The Origin and Evolution of Endogenous Retroviruses

Retroviral particles house the complete viral genome in the form of RNA. Upon entering a target cell, this RNA can undergo a transformation known as reverse transcription, converting it into double-stranded DNA, which is subsequently integrated into the host genome. This integrated viral DNA sequence is termed a provirus, encompassing essential elements like a promoter, regulatory segments, and coding sequences for both structural proteins and enzymes.

Typically, retroviruses infect somatic cells, but there exists a probability that a retrovirus may infect germline cells, thereby entering the host's gene pool. At this juncture, the provirus evolves into an endogenous retrovirus (ERVs). The destiny of ERVs within a population hinges on the forces of genetic drift and natural selection. In essence, ERVs represent genetic loci originating from exogenous retroviruses that have assimilated into the host genome through the process of endogenization. These entities retain the title of ERVs regardless of their capacity to continue expressing infectious viral particles.
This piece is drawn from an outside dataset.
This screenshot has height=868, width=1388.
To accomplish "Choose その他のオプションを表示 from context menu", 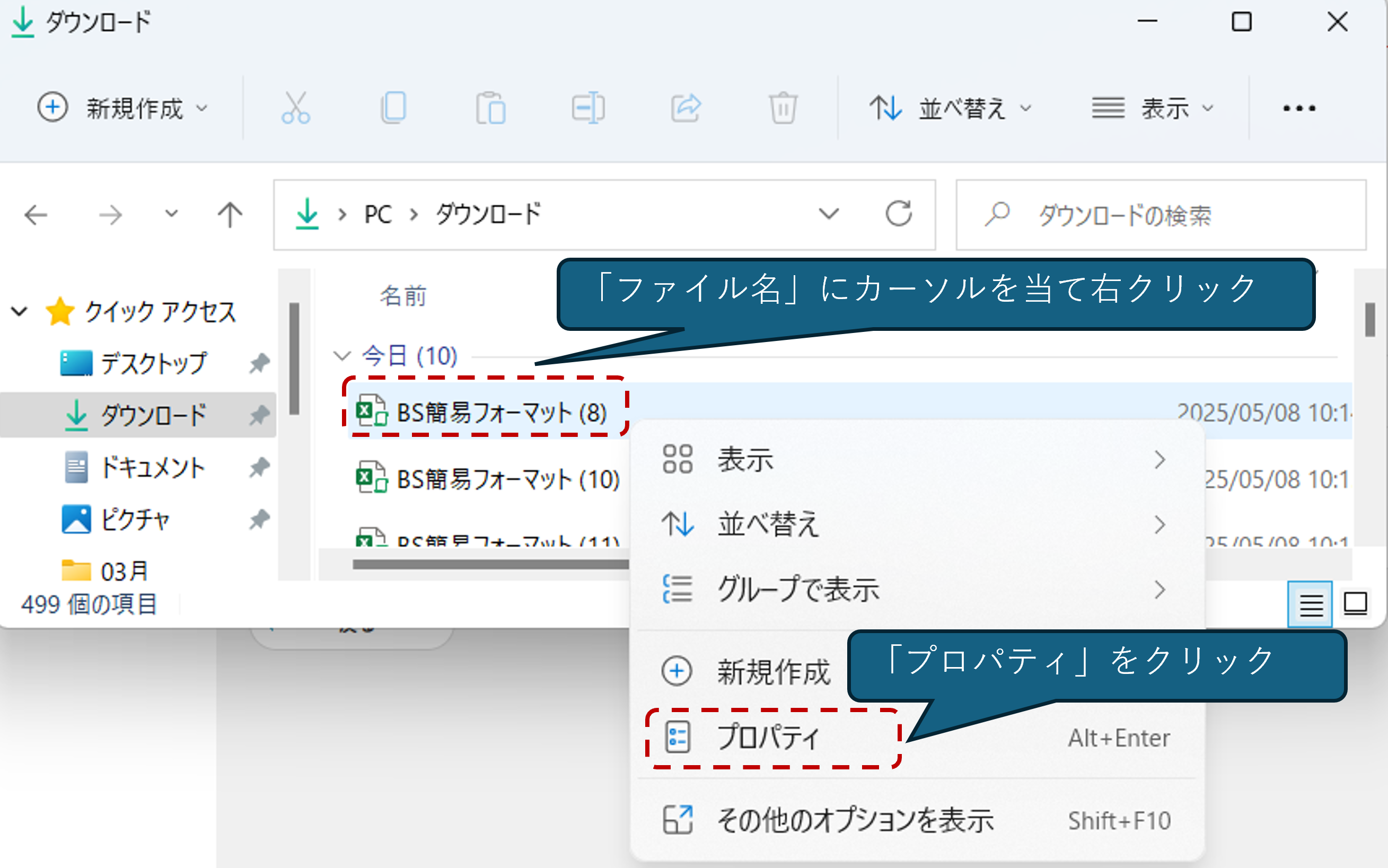I will tap(855, 820).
Over millions of years, many ERV sequences have lost their ability to produce viral particles due to accumulated mutations.

Env exaptation and the relationship between ancient viral functions and current genome functions.Env exaptation and the relationship between ancient viral functions and current genome functions. (Johnson Welkin E, 2019)

Diversity of Endogenous Retroviruses (ERVs)

Endogenous retroviruses share a common genome structure, facilitated by the processes of reverse transcription and integration. These processes result in the formation of proviral sequences ranging from 5,000 to 10,000 base pairs in length within the host genome, typically characterized by the presence of long terminal repeat sequences (LTRs) at both ends. These LTR sequences serve as essential elements, encompassing promoters for proviral expression, regulatory components, and cis-acting structural domains crucial for integration.

The genetic content of retroviruses typically comprises:

  • gag: responsible for encoding the structural proteins that constitute the viral particle's core.
  • pro: tasked with encoding the viral protease.
  • pol: housing the genes for reverse transcriptase and integrase.
  • env: responsible for encoding glycoproteins essential for facilitating fusion and cellular entry.

The LTR's terminal repeat sequence is typically divided into three segments, ordered from the 5' end to the 3' end: U3, R, U5.

At the 5' end, the junction between U3 and R marks the initiation of transcription, while at the 3' end, the junction between R and U5 denotes the termination of transcription.

The U3 segment is typically within the range of 190 to 1,200 base pairs and contains an array of structural elements, including promoters, enhancers, and other regulatory motifs. These elements have the capacity to interact with host cell regulatory factors, thereby exerting control over the protovirus's gene expression.

Reconstructing and analysing ancient endogenous retrovirus genes.Reconstructing and analysing ancient endogenous retrovirus genes. (Johnson Welkin E, 2019)

Ancient Retroviruses: Insights into Host Evolution

Endogenous retroviruses (ERVs) stand as genomic remnants of bygone retroviruses, offering a unique window into the co-evolution of retroviruses and their host genomes. They are invaluable tools for unraveling the impact of retroviruses on host evolution.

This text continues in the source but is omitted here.